Ratio: $\(\frac{I_{ridge}^{IB}}{I_{ridge}^{NVLink}} = \frac{19,780}{1,099} \approx 18\times\)$

Implication: Operations need 18× higher arithmetic intensity to be compute-bound over InfiniBand vs NVLink. This is why tensor parallelism (low intensity) uses NVLink, while data parallelism (high intensity) can use InfiniBand.
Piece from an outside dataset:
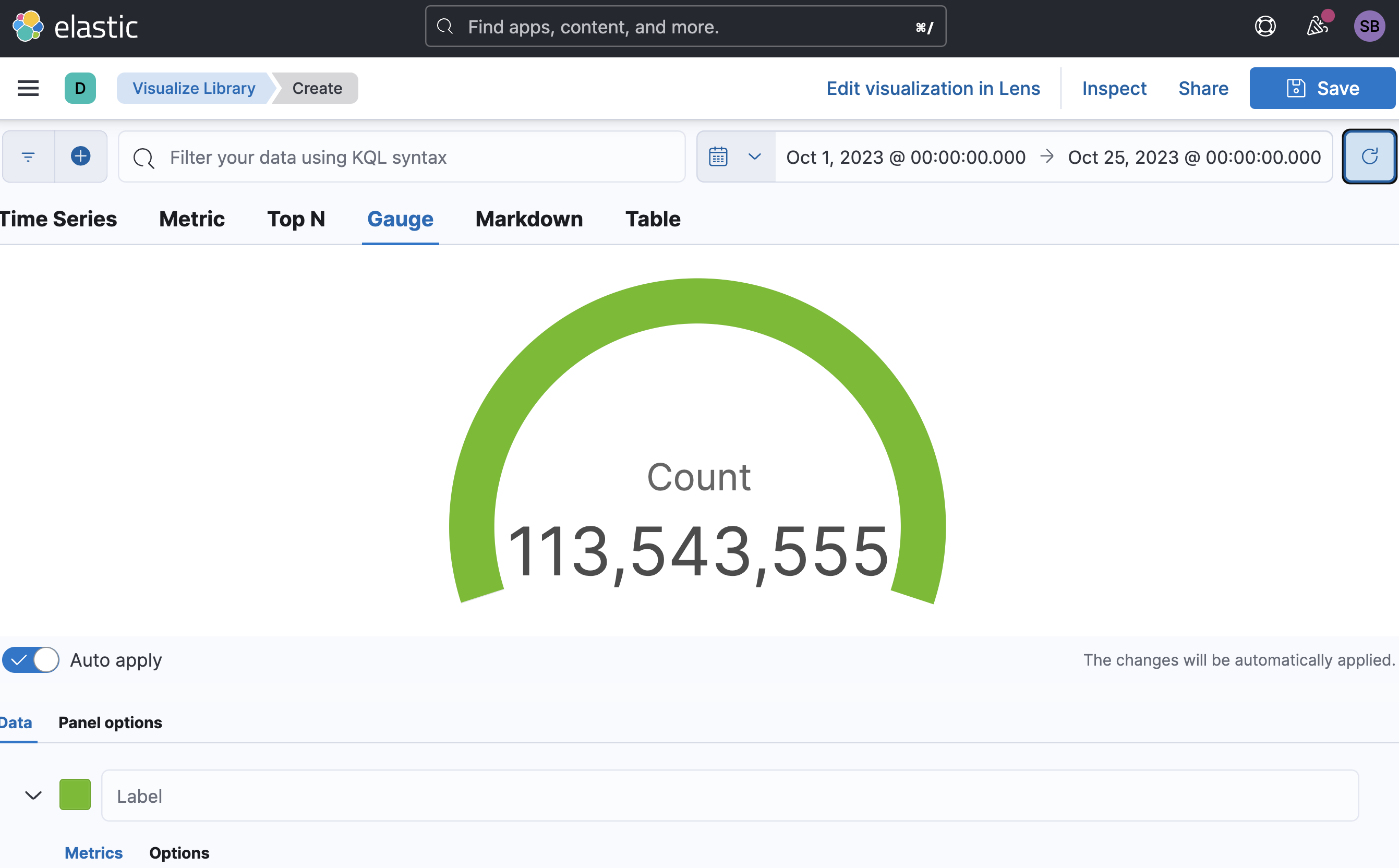Click the start date Oct 1, 2023
1399x868 pixels.
tap(906, 158)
  1. You observe 35% MFU (Model FLOP Utilization) on a training run. Using the extended roofline, what are the possible bottlenecks and how would you diagnose which one dominates?
Solution

Possible bottlenecks (65% of potential is lost):

  1. Network-bound: Communication not overlapped with compute
  2. Memory-bound: Low arithmetic intensity operations (attention, LayerNorm)
  3. Pipeline bubbles: Idle time at stage boundaries
  4. Load imbalance: Some GPUs finishing before others
  5. Kernel inefficiency: Suboptimal GPU kernels

Diagnostic approach:

Symptom Likely Cause How to Check
High NCCL time in profile Network-bound Profile shows exposed AllReduce
Low SM occupancy Memory-bound NSight shows memory stalls
Periodic idle gaps Pipeline bubbles Timeline shows stage gaps
Uneven GPU utilization Load imbalance Per-GPU profiling

Steps:

  1. Run profiler (PyTorch Profiler, NSight)
  2. Check communication/compute overlap in timeline
  3. Measure achieved bandwidth vs theoretical
  4. Check arithmetic intensity of dominant operations
  5. If pipeline parallel, calculate bubble fraction: \(\frac{p-1}{m+p-1}\)

Key Takeaways

  1. Distributed performance has three ceilings: compute, memory bandwidth, and network bandwidth.
  2. Communication intensity is the diagnostic lever: low \(I_{\text{net}}\) means you are network-bound.
  3. Topology choice follows the ridge point: TP prefers high-bandwidth links; DP tolerates slower networks when batches are large.